_Request_. Write the next part of the forum posts below about insuring collectibles and whether appraisals are required, starting right after their last sentence.

_Source extract_.
The problem with a rider is, you most likely will need to get appraisals before you get the insurance or you won't collect if something happened. I had a jewelry rider and I almost got stuck because 1 thing was stolen (in about 15 years of paying premiums) and the person who did the original appraisal was no longer in business.

I called our carriers before I bought collectible insurance. They said I'd need appraisals.  If my books were all cgc maybe they'd take GPA, but mine are not all cgc and GPA changes all the time.

I called a few other places and they all needed professional appraisals, too.  CIA did not, they just want a list (pictures of course if you have them) and a separate list of anything over $5k.

This really isn't the case at all. The only items you would need to get appraised are things like jewelry (due to the variance in value based on the quality of the gems), very rare items, items where only a few exist, or really old antiques. And with most people those items would represent less than 1% of the items being insured. Given the sheer amount of price guides that are out there, including websites that track the price of various auctions, one shouldn't have any problem getting a fairly accurate value on the items they are insuring and the only times insurance companies will demand an appraisal is if you have an item valued significantly higher than the normal market value. And this is another example of why saving your receipts is so vital. Its not just for proof of purchase, but also to show the amount you spent on the item. Insurance companies have massive databases regarding the value of various merchandise.

_Data provided_.
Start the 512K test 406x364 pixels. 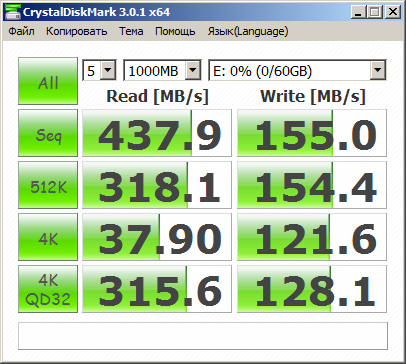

_Written reply_.
Out of all of the items we had insured at the time we had our house fire, there were only a few items that we needed to have appraised at the request of the insurance company. One of the items was my Ansel Adams "Moonrise, Hernandez, New Mexico" print and the reason they requested an appraisal on that print is because that print is a very unique case in the world of limited edition prints as Adams continued making prints of that image over the years using different techniques and different sizes as he was never fully satisfied with the prints he made for that image. So the value on that print can vary dramatically given the size of the print, when it was printed, the method he used to print it, wether its signed or not, etc. 99% of the items people wind up insuring do not require any sort of appraisal.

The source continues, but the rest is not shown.